Strategie in den Kinderschuhen

Noch im Sommer dieses Jahres wurde übrigens eine ressortübergreifende Strategie für den Umgang mit fragilen Staaten beschlossen. In Zukunft sollen sich Außenpolitik, Sicherheitspolitik und Entwicklungspolitik besser aufeinander abstimmen, wenn es um Politik mit diesen Staaten geht. Im Falle Mali wurde bereits eine Taskforce unter Beteiligung der verschiedenen Ressorts gegründet. Doch das alles reicht in den Augen der Grünen Ute Koczy nicht aus: "Das ist ein sehr schwaches Papier, das aber zugleich aufzeigt, wie weit wir von einer echten Strategie entfernt sind. Ich finde es sehr gewagt, da schon von einer Strategie zu sprechen. Das Papier ist wirklich dünn und sagt noch nicht aus, in welcher Richtung man eigentlich arbeiten will, mit welchem klaren Ziel."

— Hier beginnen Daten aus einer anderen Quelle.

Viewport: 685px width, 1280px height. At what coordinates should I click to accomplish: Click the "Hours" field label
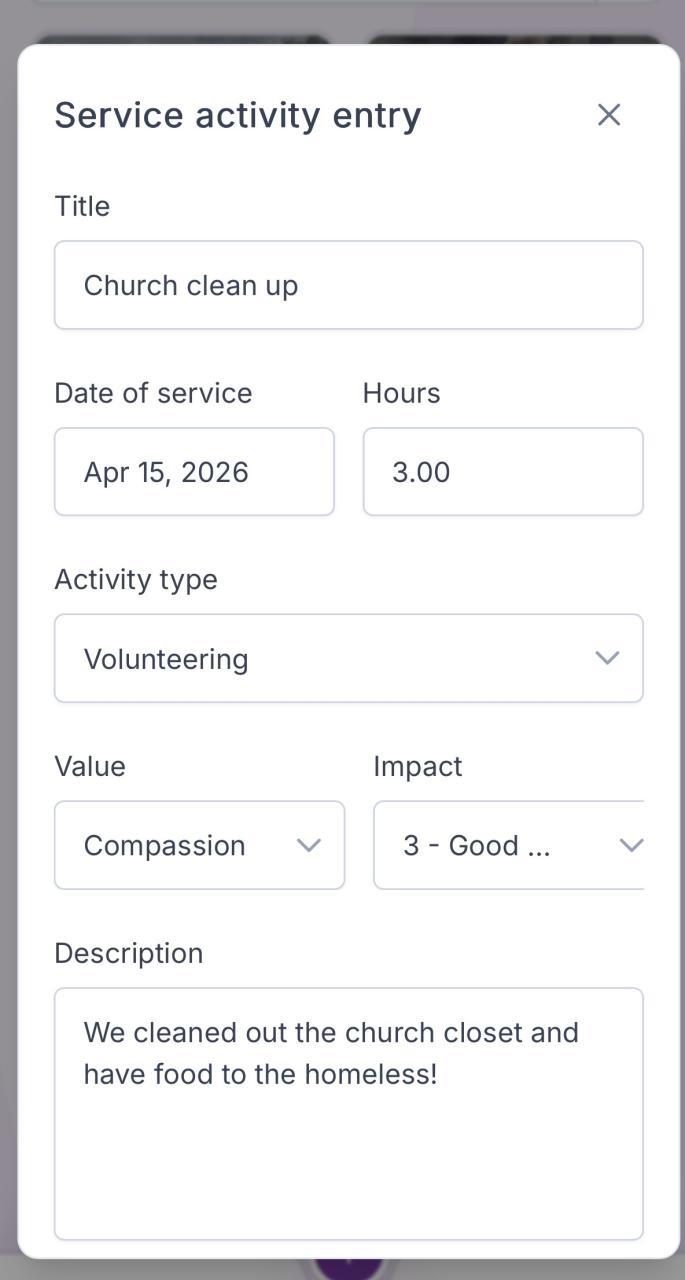tap(401, 393)
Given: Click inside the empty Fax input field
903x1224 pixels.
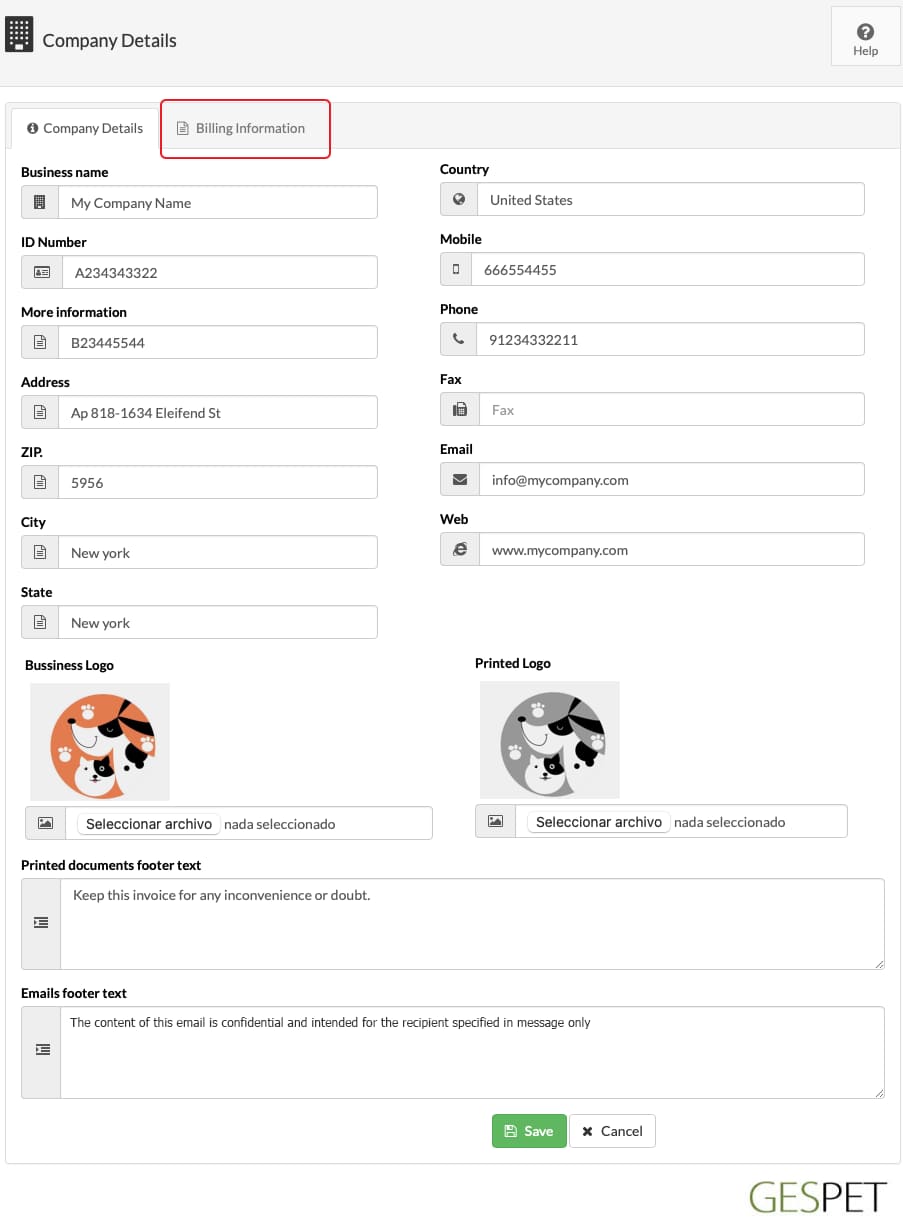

Doch es ist Konsens zwischen allen Parteien - ob Regierung oder Opposition -, dass sich Deutschland sicherheitspolitisch stets nur unter dem Dach multilateraler Operationen und Friedenseinsätze engagieren wird. Und für die schwachen Staaten in Afrika gelte in besonderer Weise, dass sich vor allem die Afrikanische Union als Staatengemeinschaft noch stärker um die Sicherung des Friedens in diesen Regionen zu kümmern habe: "Wir müssen uns überlegen, welche Rolle wir mit den Afrikanern zusammen in Afrika spielen", erklärt Karin Roth. "Und das müssen nicht europäische Antworten sein."